Samael – Above (Nuclear Blast Records)

Friday, 15th March 2013
Rating: 7/10

Did not see this one coming, even with just about every other band from the mid-90’s going through a late-career, old sound discovery. Samael have always done their own thing, whether it be the proto-BM supercharge of their Ceremony of Opposites days or the industrial metal tinklings of Passage and Eternal, but the band’s rep and profile has tapered off severely since the late 90’s, which could shed some light as to why Above is a total return to the Ceremony sound.

Originally conceived as a virtual death metal band called “Above,” the Swiss-based troupe (who consist of guitarist/vocalist Vorph, guitarist Mak, bassist Mas, and drummer/programmer Xy) decided to scrap the project and turn it into a Samael album. Calling Above a pure death metal album is quite limiting, as the band’s industrial fingerprints are all over this thing, especially in Xy’s way-too-loud in the mix drums, something that nearly killed the aforementionedCeremony of Opposites album.
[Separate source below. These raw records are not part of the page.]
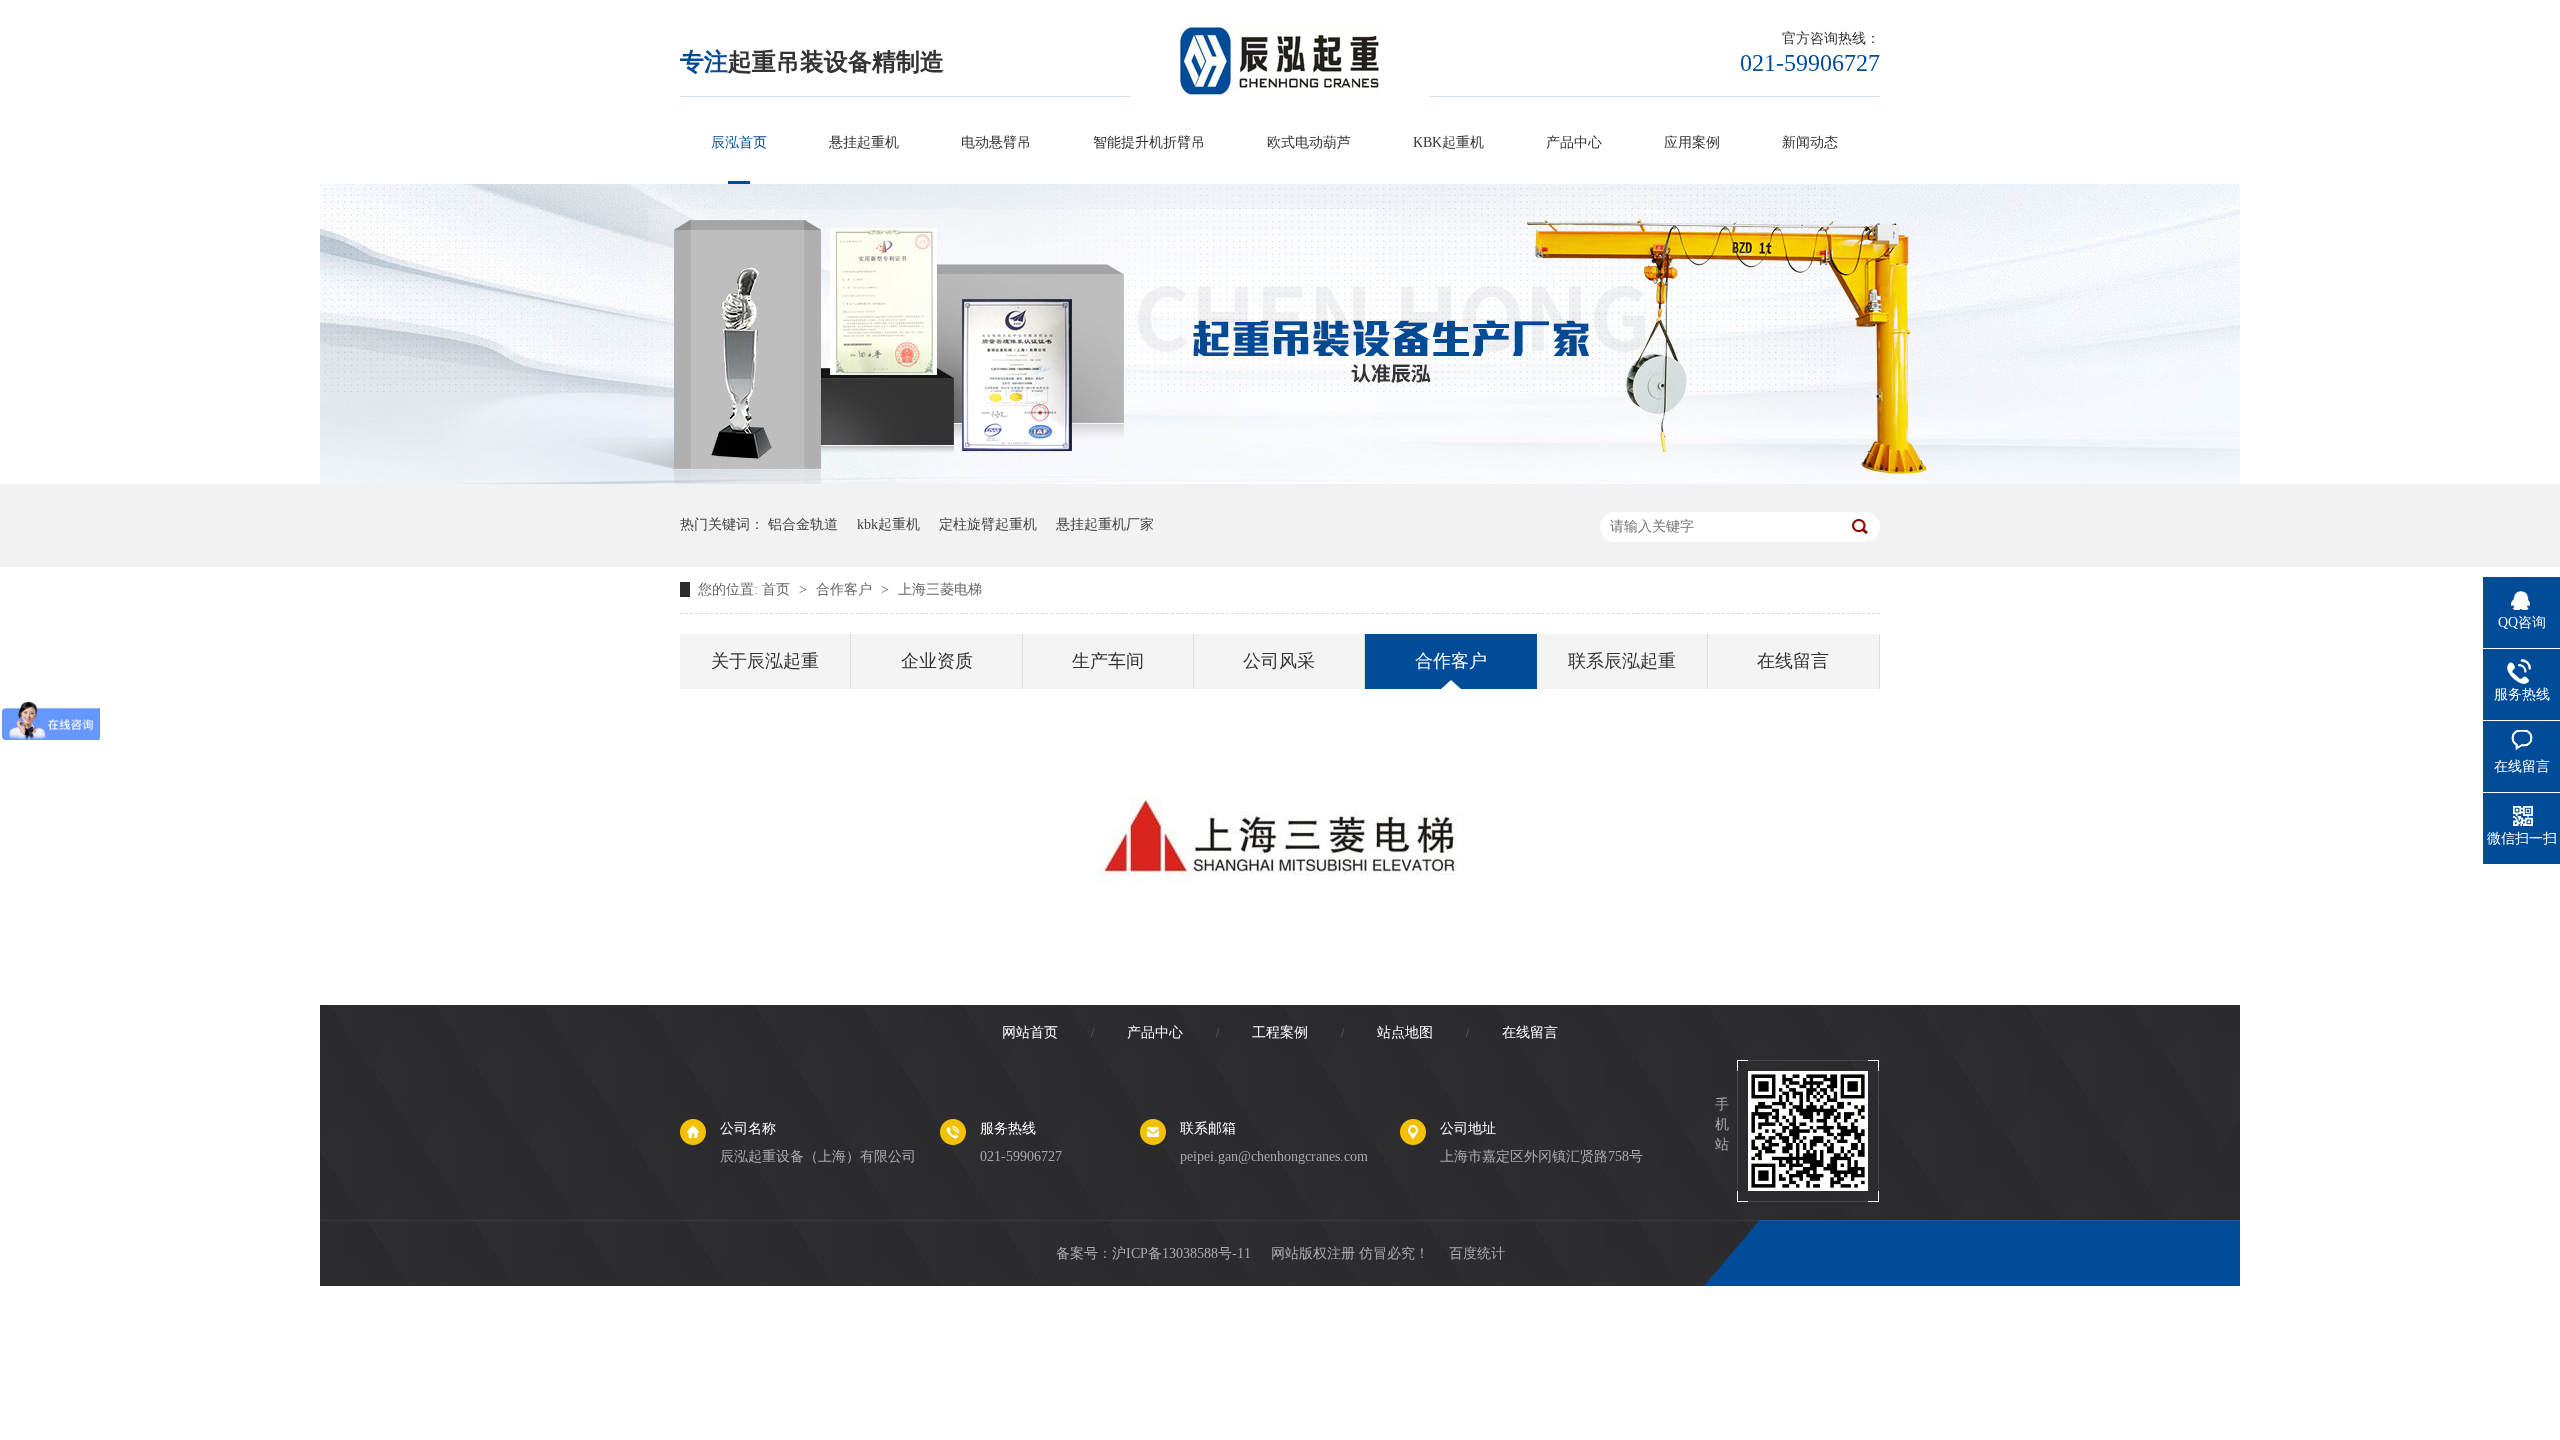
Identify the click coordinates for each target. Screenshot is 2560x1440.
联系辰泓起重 (1622, 661)
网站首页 (1030, 1032)
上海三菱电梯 (940, 589)
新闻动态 (1810, 142)
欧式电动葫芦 (1309, 142)
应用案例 (1692, 142)
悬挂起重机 (864, 142)
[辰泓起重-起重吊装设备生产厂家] (1280, 479)
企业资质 (937, 661)
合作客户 (846, 589)
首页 (778, 589)
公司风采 (1279, 661)
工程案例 (1280, 1032)
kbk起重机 (888, 524)
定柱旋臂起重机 (988, 524)
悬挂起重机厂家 (1105, 524)
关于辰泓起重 (765, 661)
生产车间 (1108, 661)
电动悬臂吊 (996, 142)
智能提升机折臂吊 (1149, 142)
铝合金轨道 (803, 524)
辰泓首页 (739, 142)
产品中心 (1574, 142)
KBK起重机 (1448, 142)
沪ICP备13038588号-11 (1181, 1253)
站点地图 (1405, 1032)
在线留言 (1793, 661)
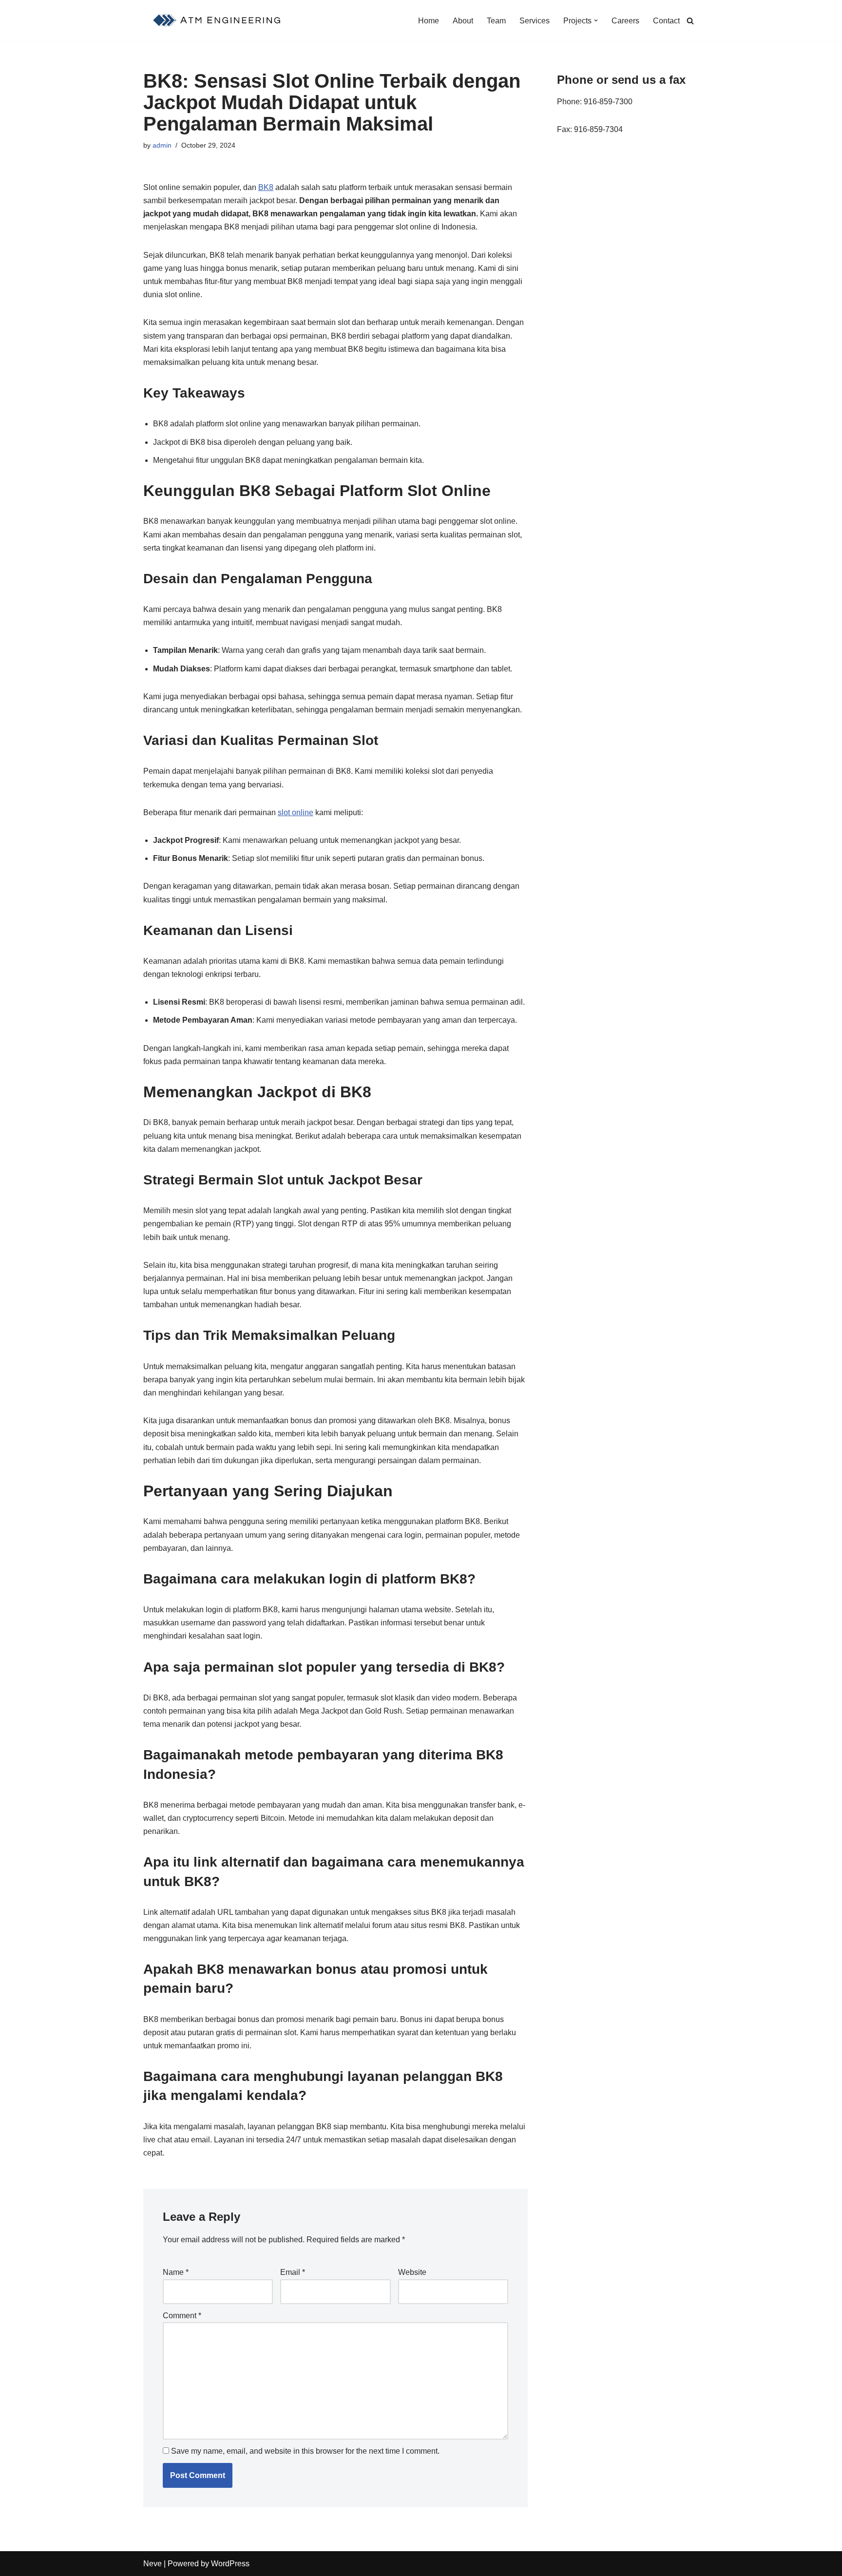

The thing with Above, is that’s not all the musical; it’s quite rackety. Noisy. Futuristic, to a degree. Songs bleed together seamlessly with little distinction and when a distinction is made (“Black Hole” is a keeper, so is “God’s Snake”) the results are leave a lot to the imagination. There is practically two tempos here and Xy’s double-bass does not let up, so right away, you’re hit with that.

Old, primal riffage returns in “On the Top Of It All,” but that’s buried at the end of the album. There are some well-worn melodies in “Under One Flag” and “Earth Country” yet those are thrust to the back, barely recognizable with how loud the drums and vocals are.

Above has all the makings of a massive Samael album. It has bravado, strong technological sensibilities and the necessary heaviness, but one has to wonder how the hell anyone is going to decipher what they’re trying to accomplish. Usually when albums described as capable of “blowing one’s eardrums” are heralded; Above had yours itching for completion and running for cover.